Fig. 4.

C/EBPβ in A549 Cells Binds to the Glucocorticoid-Responsive Region of the 11β-HSD1 P2 Promoter

A, Representative competition EMSA showing complexes formed by A549 nuclear extracts on a double-stranded oligonucleotide encoding FP4 (0.1 pmol). Lane 1 contains no added protein. Lanes 2 and 11 contain 4 μg nuclear extract from vehicle-treated (−Dex) and dexamethasone-treated (+Dex; 10⁻⁶ m, 24 h) cells, respectively. Addition of competitor oligonucleotides (5- or 50-fold molar excess) is indicated above the lanes.
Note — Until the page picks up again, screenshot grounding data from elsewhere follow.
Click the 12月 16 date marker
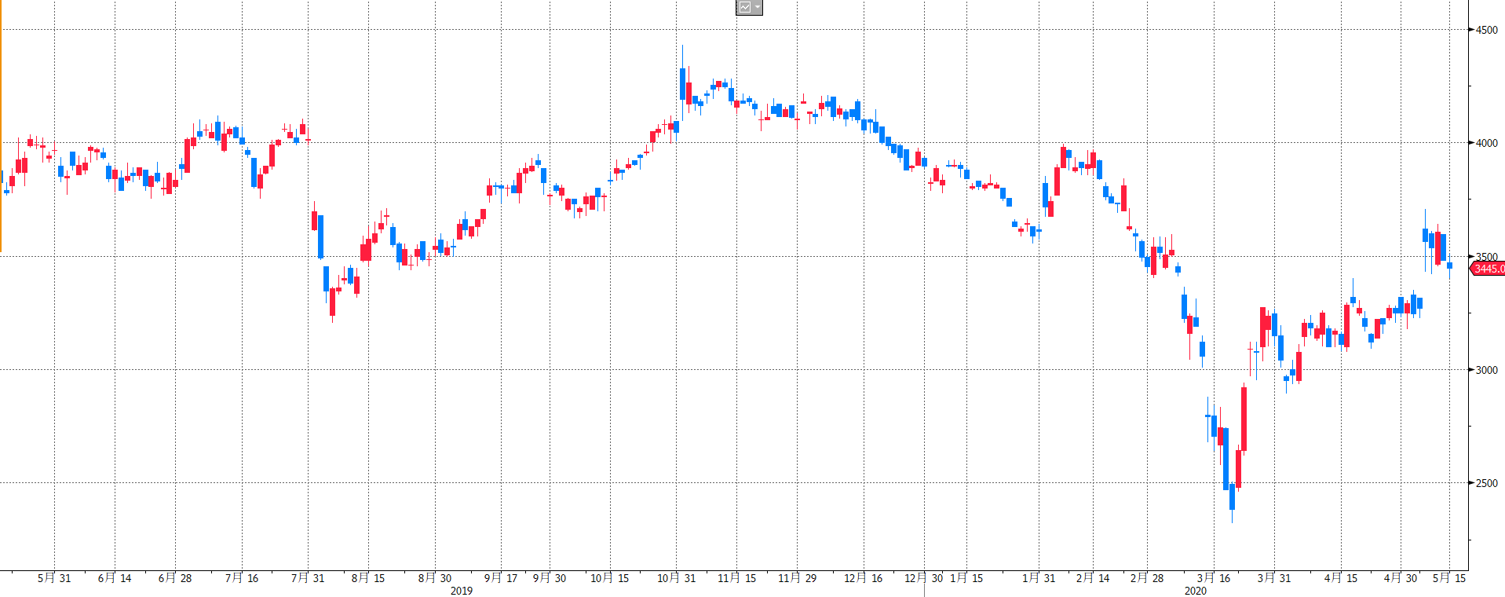point(863,578)
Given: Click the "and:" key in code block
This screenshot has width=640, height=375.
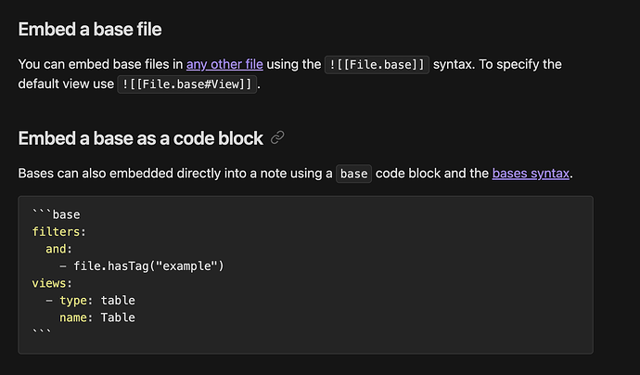Looking at the screenshot, I should [x=59, y=250].
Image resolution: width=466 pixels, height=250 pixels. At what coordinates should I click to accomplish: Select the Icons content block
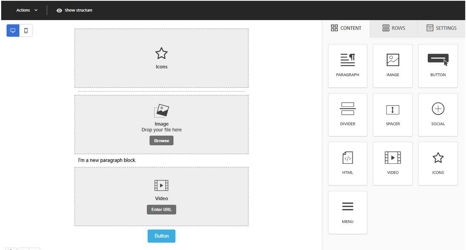(438, 163)
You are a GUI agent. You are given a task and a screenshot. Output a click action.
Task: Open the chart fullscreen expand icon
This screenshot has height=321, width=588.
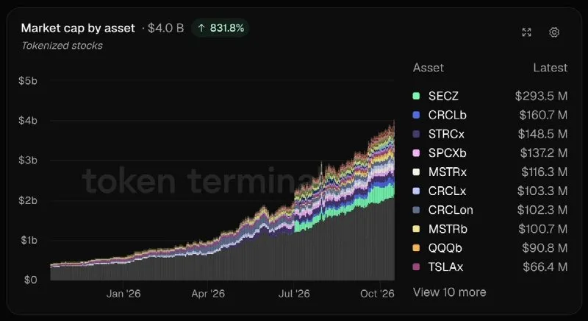526,32
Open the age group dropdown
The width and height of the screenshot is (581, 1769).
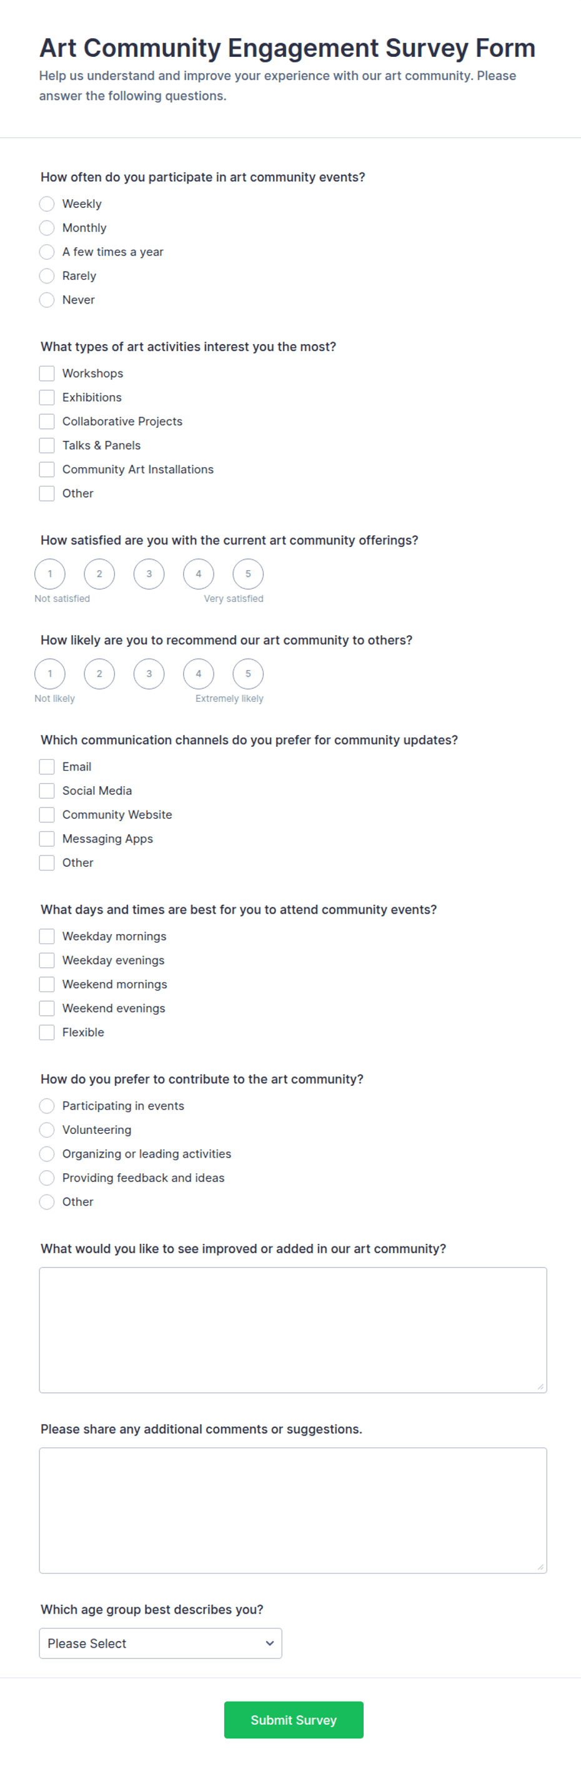coord(161,1644)
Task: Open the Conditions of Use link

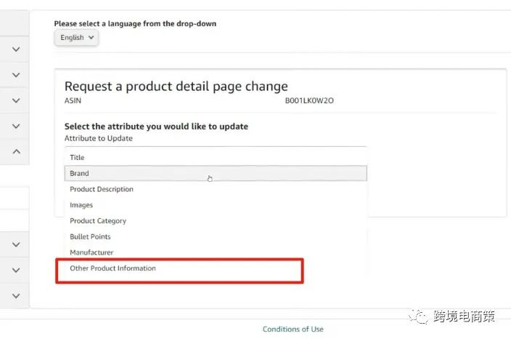Action: (293, 329)
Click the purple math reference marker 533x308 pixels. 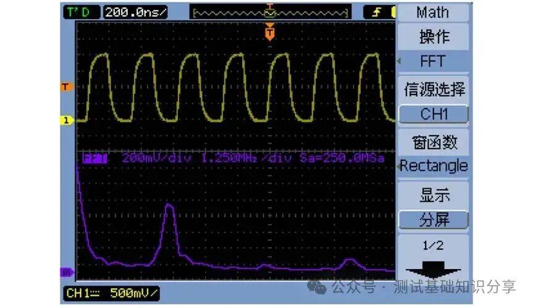click(x=66, y=272)
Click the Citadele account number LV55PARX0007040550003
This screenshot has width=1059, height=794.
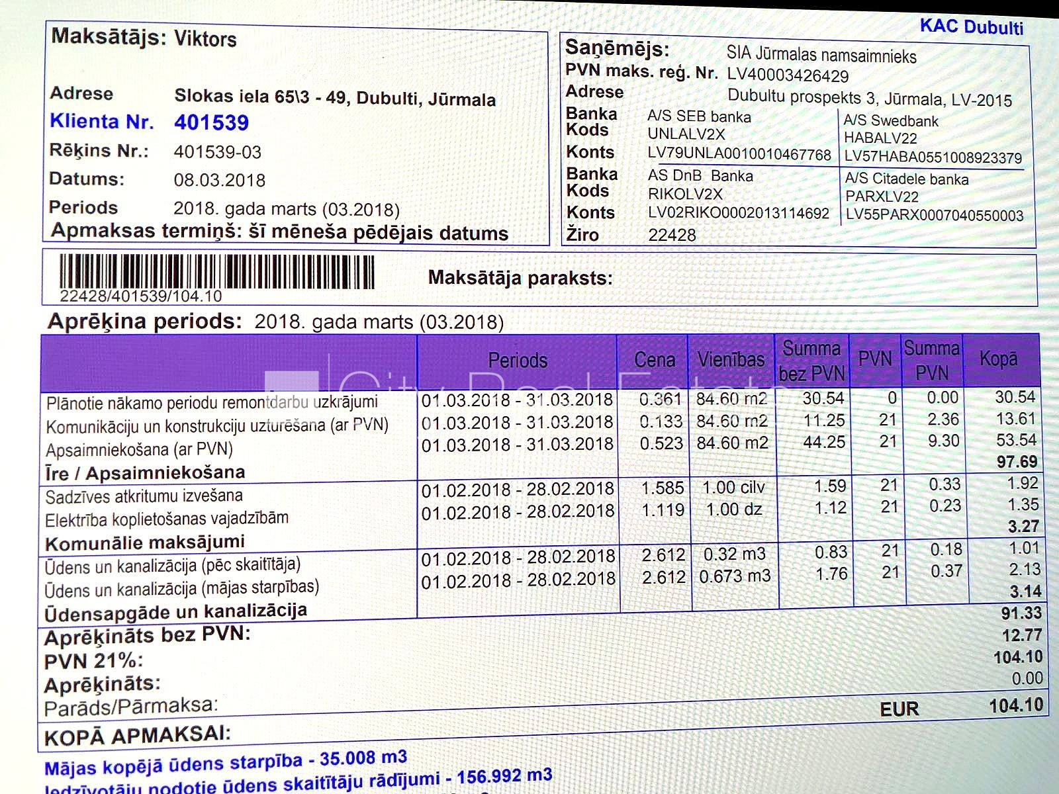click(934, 215)
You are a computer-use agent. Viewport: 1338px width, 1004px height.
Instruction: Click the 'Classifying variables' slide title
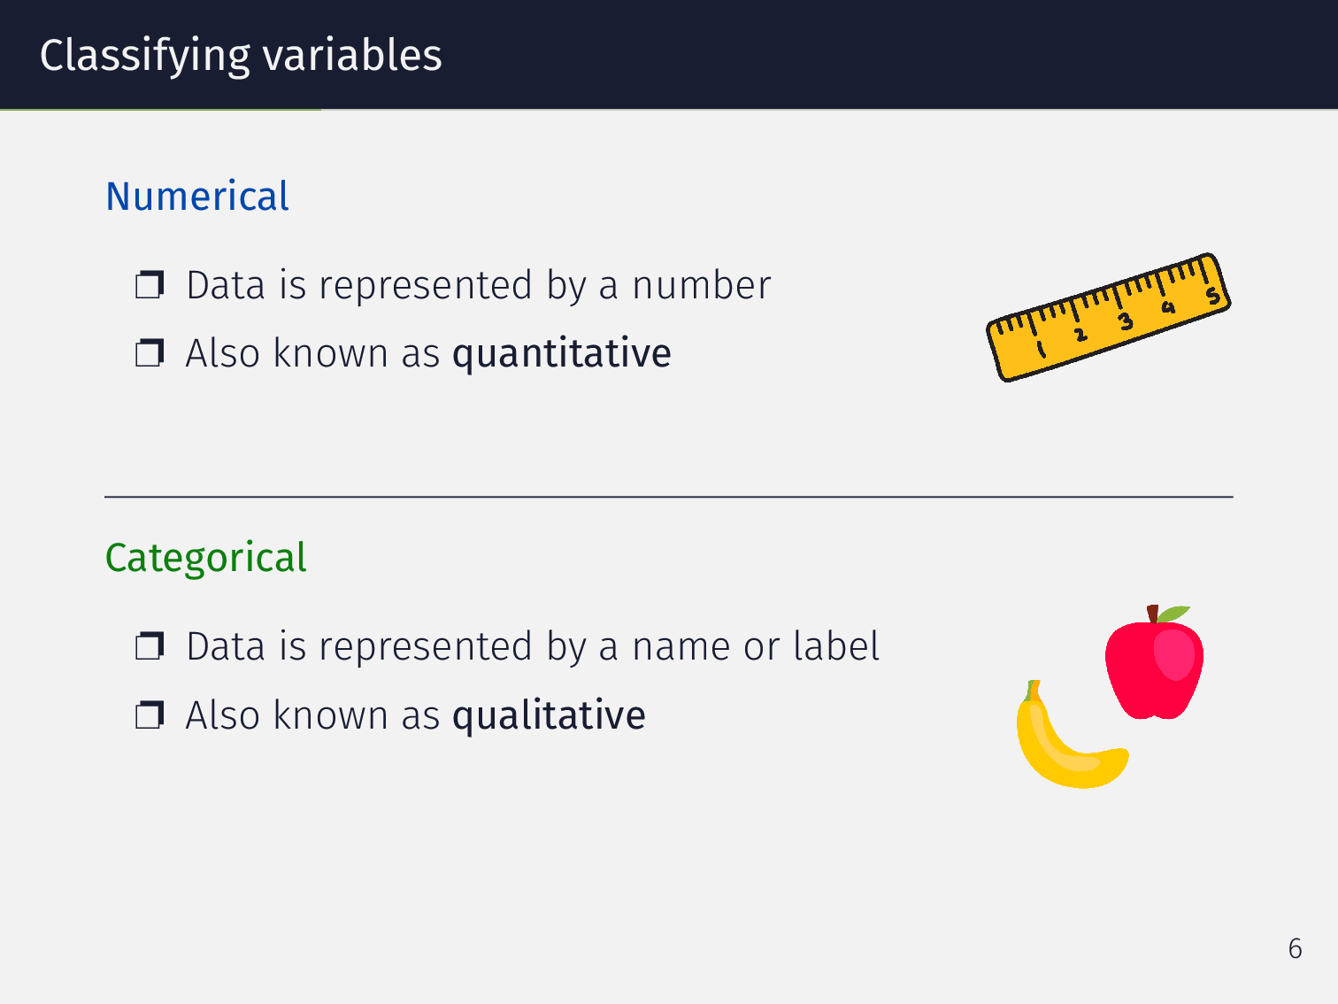pyautogui.click(x=241, y=55)
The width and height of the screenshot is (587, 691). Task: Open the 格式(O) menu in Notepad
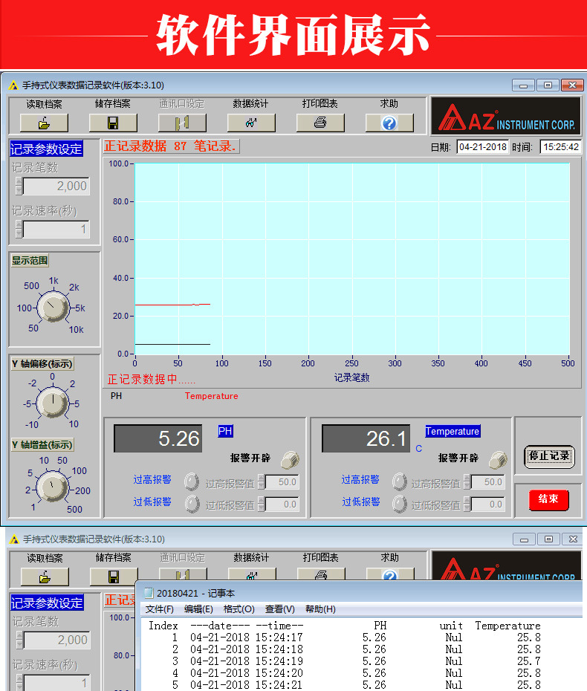239,609
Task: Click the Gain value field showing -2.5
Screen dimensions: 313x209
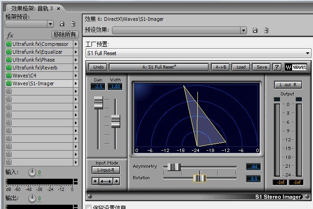Action: pyautogui.click(x=98, y=87)
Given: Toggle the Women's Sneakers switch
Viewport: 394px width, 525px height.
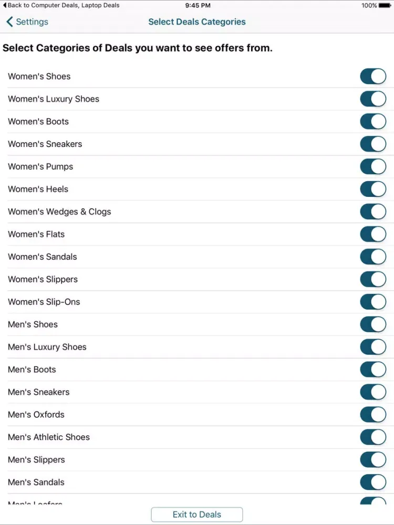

Oligonucleotides encoded FP4, FP3, the TdT initiator (Inr; to which C/EBP does not bind) (26 ), and a C/EBP consensus binding site (con) described previously (26 ). B, Representative EMSA showing presence of C/EBPβ and C/EBPδ, but not C/EBPα, in complexes formed by 4 μg nuclear extract from vehicle (−Dex) or dexamethasone (+Dex; 10⁻⁶ m) treated A549 cells on a oligonucleotide encoding FP4. The addition of C/EBPα (α), C/EBPβ (β), C/EBPδ (δ), or no (−) antibody is indicated above the gel. The C/EBPβ/δ supershifted complex is indicated by a black arrowhead. The first lane does not contain any added protein extract. Nonspecific complexes are indicated by asterisks.